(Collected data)
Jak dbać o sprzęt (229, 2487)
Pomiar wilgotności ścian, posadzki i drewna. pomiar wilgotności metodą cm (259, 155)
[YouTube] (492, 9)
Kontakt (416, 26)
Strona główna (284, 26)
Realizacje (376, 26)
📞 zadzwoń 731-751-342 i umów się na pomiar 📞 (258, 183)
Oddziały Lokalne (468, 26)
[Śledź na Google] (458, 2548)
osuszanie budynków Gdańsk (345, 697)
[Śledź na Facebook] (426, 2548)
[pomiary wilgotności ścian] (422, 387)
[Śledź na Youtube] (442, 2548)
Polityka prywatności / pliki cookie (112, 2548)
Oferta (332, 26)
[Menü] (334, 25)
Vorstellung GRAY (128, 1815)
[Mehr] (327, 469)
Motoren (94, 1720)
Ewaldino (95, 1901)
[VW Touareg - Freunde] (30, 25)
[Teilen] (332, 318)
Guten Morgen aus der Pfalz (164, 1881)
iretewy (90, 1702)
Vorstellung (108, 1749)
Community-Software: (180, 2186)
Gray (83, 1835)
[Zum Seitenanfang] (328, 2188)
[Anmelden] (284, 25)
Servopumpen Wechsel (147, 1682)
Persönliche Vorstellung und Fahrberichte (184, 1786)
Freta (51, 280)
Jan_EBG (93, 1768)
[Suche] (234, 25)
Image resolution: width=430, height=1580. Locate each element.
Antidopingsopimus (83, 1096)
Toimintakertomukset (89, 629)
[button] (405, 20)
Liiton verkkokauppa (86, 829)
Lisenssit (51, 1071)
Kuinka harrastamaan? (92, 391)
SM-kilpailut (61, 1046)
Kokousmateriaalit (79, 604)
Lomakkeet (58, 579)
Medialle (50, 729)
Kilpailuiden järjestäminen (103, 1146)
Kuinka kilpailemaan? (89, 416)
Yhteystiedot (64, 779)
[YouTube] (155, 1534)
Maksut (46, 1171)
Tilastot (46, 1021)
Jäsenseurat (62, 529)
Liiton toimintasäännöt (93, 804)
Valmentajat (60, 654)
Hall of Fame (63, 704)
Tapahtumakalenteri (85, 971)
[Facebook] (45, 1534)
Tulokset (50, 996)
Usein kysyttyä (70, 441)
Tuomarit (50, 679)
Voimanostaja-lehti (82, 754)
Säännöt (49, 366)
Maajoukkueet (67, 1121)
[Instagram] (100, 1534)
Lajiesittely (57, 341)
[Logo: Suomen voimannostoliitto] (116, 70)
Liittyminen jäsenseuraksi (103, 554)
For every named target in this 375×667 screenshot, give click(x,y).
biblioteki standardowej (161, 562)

* * *

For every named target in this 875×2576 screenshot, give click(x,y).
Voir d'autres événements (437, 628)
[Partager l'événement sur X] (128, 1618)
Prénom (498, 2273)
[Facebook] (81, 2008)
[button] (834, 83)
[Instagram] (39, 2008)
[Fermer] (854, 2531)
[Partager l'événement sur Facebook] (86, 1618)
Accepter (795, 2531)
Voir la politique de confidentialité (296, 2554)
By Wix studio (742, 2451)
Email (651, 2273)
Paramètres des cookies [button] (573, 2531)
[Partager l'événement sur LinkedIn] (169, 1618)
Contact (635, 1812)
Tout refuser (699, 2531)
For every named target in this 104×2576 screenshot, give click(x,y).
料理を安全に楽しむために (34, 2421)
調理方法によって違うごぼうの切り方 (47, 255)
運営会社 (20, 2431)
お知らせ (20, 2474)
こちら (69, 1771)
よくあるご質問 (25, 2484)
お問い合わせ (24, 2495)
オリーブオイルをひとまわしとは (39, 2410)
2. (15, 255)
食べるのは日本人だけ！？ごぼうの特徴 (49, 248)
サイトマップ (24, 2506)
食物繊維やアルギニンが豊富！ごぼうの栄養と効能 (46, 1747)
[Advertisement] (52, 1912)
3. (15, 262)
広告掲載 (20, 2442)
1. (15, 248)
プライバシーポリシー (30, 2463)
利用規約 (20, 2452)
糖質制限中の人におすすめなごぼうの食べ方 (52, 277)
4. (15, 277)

TASK ITEM:
Exactly one number is wanted in reply: the count of lines above that hold the string "button".

RESULT BELOW:
3